Integrated Non-targeted and Targeted Metabolomics Uncovers Dynamic Metabolic Effects during Short-Term Abstinence in Methamphetamine Self-Administering Rats.

Persistent neurochemical disturbances by repeating drug reward and withdrawal lead to addiction. Particularly, drug withdrawal, usually starting within hours of the last dose, is considered as a critical step in the transition to addiction and a treatment clue. The aim of this study was to uncover metabolic effects associated with methamphetamine (MA) short-term abstinence using both non-targeted and targeted metabolomics. Metabolic alterations were investigated in rat plasma collected immediately after 16 days of MA self-administration and after 12 and 24 h of abstinence. Principal component analysis revealed that the highest level of separation occurred between the 24 h and saline (control) groups based on the significantly changed ion features, 257/320/333 and 331/409/388, in the SA/12 h/24 h groups in positive and negative modes of UPLC-QTOF-ESI-MS, respectively.
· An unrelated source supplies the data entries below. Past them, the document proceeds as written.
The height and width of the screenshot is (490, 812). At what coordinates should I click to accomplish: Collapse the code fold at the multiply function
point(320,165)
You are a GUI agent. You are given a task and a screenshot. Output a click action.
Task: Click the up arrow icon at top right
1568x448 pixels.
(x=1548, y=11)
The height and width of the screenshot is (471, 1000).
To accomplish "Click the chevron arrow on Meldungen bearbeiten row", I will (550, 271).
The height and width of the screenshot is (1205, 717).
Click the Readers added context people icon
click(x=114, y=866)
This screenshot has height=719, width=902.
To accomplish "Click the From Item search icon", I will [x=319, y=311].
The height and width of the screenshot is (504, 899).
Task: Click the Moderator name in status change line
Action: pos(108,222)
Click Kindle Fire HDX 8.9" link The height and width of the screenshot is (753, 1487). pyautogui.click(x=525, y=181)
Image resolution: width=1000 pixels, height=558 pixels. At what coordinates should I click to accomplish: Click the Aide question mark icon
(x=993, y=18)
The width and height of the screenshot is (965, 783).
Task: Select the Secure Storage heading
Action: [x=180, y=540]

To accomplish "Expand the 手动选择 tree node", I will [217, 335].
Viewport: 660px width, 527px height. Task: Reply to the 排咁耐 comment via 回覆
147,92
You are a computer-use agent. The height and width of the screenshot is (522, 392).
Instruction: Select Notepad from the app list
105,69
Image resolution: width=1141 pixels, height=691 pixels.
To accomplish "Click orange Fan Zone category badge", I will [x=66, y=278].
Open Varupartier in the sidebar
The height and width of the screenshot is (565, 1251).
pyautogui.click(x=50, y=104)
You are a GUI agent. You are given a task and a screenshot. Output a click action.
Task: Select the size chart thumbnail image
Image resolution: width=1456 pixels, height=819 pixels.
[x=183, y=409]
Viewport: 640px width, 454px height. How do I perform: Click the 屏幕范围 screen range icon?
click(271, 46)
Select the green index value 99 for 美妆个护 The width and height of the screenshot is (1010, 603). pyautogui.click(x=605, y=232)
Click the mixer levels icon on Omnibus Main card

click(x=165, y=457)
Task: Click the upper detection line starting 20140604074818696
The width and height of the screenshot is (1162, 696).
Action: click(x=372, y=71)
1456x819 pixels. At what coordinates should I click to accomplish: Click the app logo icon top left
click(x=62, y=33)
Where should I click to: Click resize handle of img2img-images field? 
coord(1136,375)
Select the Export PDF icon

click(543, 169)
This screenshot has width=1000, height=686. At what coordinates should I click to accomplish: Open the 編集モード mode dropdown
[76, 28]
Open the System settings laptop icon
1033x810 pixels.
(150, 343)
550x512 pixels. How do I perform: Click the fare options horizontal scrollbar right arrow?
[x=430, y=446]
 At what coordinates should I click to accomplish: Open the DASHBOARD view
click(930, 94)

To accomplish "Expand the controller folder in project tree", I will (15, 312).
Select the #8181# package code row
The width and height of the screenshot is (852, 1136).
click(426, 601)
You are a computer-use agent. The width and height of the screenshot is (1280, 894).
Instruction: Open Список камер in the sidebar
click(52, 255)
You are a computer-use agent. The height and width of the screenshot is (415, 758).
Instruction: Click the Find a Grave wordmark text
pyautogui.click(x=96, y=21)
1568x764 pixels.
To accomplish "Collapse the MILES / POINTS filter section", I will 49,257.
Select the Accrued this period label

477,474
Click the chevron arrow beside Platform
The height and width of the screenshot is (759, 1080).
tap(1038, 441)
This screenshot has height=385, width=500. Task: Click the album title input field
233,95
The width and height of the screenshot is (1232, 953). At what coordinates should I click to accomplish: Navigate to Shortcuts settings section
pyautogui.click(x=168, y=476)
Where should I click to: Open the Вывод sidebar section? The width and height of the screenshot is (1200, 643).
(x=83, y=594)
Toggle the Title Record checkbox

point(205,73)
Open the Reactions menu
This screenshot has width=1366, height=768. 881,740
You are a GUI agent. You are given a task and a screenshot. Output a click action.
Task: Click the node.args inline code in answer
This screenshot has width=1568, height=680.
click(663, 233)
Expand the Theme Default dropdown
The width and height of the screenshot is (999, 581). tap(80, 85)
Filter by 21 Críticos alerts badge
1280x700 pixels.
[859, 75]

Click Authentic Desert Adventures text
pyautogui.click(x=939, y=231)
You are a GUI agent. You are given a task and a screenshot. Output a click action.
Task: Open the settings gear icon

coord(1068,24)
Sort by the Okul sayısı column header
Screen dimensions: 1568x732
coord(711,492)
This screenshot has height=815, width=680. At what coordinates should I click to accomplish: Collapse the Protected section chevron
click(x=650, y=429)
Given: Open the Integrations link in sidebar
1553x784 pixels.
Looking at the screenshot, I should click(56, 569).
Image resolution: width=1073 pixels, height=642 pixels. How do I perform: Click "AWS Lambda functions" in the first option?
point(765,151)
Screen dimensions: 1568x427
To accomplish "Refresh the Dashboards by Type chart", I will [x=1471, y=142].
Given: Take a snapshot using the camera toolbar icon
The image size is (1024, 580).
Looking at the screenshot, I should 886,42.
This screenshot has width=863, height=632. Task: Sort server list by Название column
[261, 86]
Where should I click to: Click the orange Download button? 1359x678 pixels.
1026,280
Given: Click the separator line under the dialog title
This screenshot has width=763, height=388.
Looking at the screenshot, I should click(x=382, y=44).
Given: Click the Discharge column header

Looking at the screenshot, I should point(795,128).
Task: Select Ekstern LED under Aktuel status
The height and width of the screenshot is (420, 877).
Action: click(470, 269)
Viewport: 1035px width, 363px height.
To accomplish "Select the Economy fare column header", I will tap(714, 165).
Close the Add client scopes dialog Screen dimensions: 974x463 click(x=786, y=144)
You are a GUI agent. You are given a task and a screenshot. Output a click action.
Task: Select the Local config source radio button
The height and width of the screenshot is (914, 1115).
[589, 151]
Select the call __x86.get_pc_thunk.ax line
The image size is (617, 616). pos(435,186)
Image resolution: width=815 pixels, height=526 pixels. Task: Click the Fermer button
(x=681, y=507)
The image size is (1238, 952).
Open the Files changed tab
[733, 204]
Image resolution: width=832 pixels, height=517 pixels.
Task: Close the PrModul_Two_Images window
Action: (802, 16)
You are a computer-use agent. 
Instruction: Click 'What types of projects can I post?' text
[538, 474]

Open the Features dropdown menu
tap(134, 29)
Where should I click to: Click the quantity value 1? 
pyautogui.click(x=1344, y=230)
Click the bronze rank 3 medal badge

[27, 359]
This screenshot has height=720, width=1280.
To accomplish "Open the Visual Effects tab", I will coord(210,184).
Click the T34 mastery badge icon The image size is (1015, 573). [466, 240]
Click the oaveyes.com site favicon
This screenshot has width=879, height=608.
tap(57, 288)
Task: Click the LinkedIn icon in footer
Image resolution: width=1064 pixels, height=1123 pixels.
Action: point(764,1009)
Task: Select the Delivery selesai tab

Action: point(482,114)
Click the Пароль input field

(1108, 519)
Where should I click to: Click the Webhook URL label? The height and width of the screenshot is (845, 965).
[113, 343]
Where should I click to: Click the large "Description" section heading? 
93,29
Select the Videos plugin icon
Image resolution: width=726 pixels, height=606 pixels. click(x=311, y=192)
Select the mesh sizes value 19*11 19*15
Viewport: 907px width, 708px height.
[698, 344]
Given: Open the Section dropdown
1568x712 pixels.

Targeted metabolomics revealed dynamic changes in the biosynthesis/metabolism of amino acids, including the phenylalanine, tyrosine, and tryptophan biosynthesis and the valine, leucine, and isoleucine biosynthesis. Integrating non-targeted and targeted metabolomics data uncovered rapid and distinct changes in the metabolic pathways involved in energy metabolism, the nervous system, and membrane lipid metabolism. These findings provide essential knowledge of the dynamic metabolic effects associated with short-term MA abstinence and may help identify early warning signs of MA dependence.